Rewrite everything from the line containing "Maximize the Japan" down to the line containing "This screenshot has height=670, width=937.", with "Decrease" changed to "Increase" and nothing else altered.

▸ RECORDS SUPPLIED:
(begin)

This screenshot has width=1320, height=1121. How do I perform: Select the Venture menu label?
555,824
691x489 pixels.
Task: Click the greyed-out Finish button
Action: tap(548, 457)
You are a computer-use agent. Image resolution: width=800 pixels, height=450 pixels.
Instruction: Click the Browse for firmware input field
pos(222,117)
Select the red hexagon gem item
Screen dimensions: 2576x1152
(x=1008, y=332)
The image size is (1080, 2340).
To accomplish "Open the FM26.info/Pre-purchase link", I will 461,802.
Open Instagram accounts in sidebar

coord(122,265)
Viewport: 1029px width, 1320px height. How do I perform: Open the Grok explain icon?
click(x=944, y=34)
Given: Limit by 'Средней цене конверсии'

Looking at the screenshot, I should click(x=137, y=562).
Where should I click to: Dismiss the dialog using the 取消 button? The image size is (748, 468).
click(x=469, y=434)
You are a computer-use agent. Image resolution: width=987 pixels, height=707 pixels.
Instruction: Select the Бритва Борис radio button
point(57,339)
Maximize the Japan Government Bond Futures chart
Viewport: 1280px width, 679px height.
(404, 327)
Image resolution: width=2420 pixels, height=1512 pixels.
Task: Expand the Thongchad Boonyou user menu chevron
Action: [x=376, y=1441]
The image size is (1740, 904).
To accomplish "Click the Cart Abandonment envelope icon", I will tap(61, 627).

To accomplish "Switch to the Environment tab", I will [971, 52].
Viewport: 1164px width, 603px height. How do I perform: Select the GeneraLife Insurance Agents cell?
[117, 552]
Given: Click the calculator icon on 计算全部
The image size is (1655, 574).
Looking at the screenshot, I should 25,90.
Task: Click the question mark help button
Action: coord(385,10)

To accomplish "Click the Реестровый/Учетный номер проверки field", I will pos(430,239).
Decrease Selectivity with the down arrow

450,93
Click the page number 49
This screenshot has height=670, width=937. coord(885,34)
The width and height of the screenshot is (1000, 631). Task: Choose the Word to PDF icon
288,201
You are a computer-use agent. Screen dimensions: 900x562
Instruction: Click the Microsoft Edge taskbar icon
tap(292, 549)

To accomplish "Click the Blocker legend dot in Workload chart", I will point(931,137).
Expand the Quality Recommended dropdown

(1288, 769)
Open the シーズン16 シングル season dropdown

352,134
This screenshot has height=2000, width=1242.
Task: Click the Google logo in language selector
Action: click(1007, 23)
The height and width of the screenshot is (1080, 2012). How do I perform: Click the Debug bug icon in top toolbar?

(end)

▸ ANSWER:
Maximize the Japan Government Bond Futures chart
Viewport: 1280px width, 679px height.
(404, 327)
Image resolution: width=2420 pixels, height=1512 pixels.
Task: Expand the Thongchad Boonyou user menu chevron
Action: [x=376, y=1441]
The image size is (1740, 904).
To accomplish "Click the Cart Abandonment envelope icon", I will tap(61, 627).

To accomplish "Switch to the Environment tab", I will [971, 52].
Viewport: 1164px width, 603px height. How do I perform: Select the GeneraLife Insurance Agents cell?
[117, 552]
Given: Click the calculator icon on 计算全部
The image size is (1655, 574).
Looking at the screenshot, I should 25,90.
Task: Click the question mark help button
Action: coord(385,10)

To accomplish "Click the Реестровый/Учетный номер проверки field", I will pos(430,239).
Increase Selectivity with the down arrow

450,93
Click the page number 49
This screenshot has height=670, width=937. coord(885,34)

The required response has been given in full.